PAGE EXCERPT
I’m sure what I’m doing has a simple solution, but I’m pulling my hair out trying to find it.

I’m running the wordpress (on apache) and mysql images in docker-compose. I’ve mounted the directories I believe are appropriate ( “/var/ww/html” and “etc/apache2/sites-available” ). so I may modify them outside the containers, and everything connects when I spin it up. The only issue is I have to manually enter the wordpress container and enable all my virtualhosts file via ‘a2ensite’. I’ve tried using bash scripts to run these commands via ‘docker exec’ and repeatedly get “site [SITENAME] does not exist” error. I added a bash script inside the container and tried running that the same way, with the same results. I figured I can mount the “/” directory of the container to my host machine but docker-compose complains when I try. Is there a better way of accomplishing this?

GIVEN DATA
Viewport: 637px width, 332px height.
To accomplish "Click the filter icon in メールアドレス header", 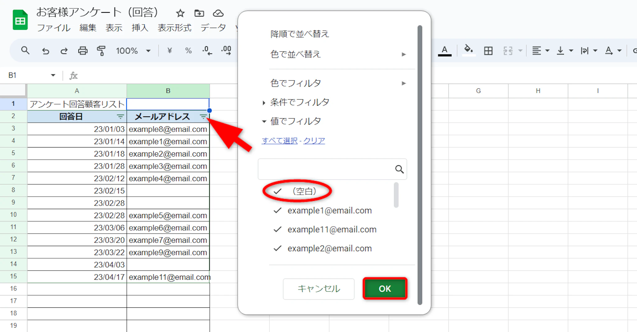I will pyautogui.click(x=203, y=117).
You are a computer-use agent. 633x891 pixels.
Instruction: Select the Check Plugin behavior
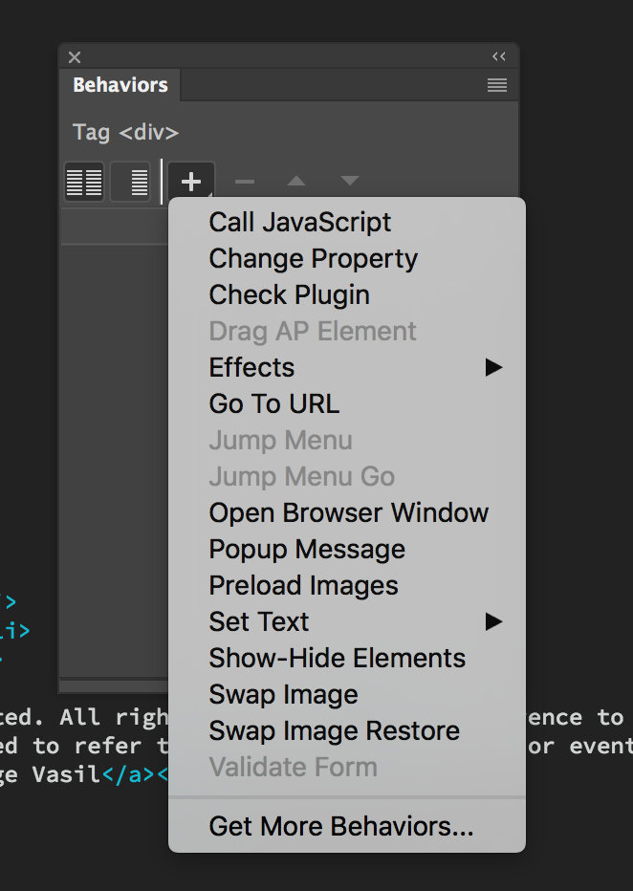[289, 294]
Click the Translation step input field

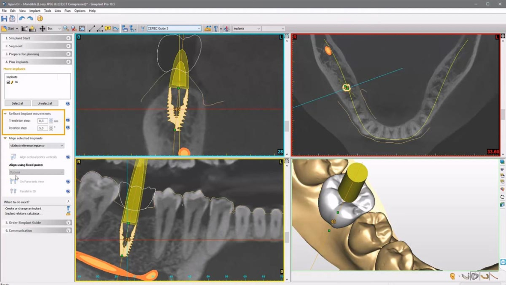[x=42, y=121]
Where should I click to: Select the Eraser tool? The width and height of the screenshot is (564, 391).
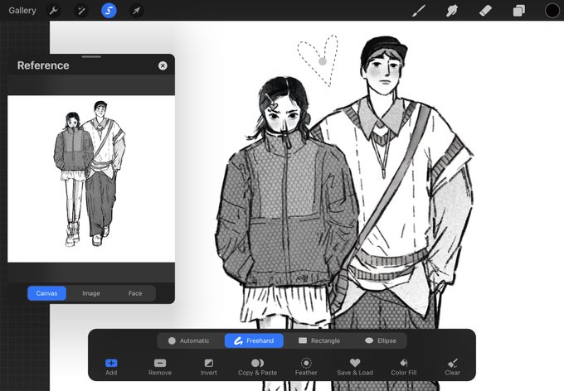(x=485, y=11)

==

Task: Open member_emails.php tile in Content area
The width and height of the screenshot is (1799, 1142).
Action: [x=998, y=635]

DIRECTION A
Please rewrite the rows, starting at the line containing "Click the Translation step input field" and ending at the line containing "(x=485, y=11)", as a two-column CSV with the columns text and answer, one CSV line per row. Put each field in quotes, turn any line breaks into spaces, and leave the pictures out.
DIRECTION B
Extend the post about enabling Apache virtual hosts in a WordPress Docker container, picking up after its final sentence.

EXERCISE RESULT A
text,answer
"Click the Translation step input field","[x=42, y=121]"
"Where should I click to: Select the Eraser tool? The width and height of the screenshot is (564, 391).","(x=485, y=11)"

EXERCISE RESULT B
My docker-compose file:

version: '3.1'

    container_name: wp_ajh
    image: localhost:5000/wp_ajh:latest
    restart: always
      - '80:80'
      - '443:443'
      - /ajh/wp/html/:/var/www/html/
      - /ajh/wp/sites-available/:/etc/apache2/sites-available/

    container_name: db_ajh
    image: localhost:5000/db_ajh:latest
    restart: always
      - /ajh/db/:/var/lib/mysql
      MYSQL_USER: root

docker --version
Docker version 18.06.0-ce, build 0ffa825

docker-compose --version
docker-compose version 1.22.0, build f46880fe

uname -a
Linux debian-vps 4.9.0-7-amd64 #1 SMP Debian 4.9.110-1 (2018-07-05) x86_64 GNU/Linux

(Martin Terp) #2

Hi :slight_smile:

Why do you need to modify the virtualhost?
Normally you would add a virtualhost into the image, that listens on port 80 and points to the directory ( and/or 443 if you handle ssl in your image ) and thats it?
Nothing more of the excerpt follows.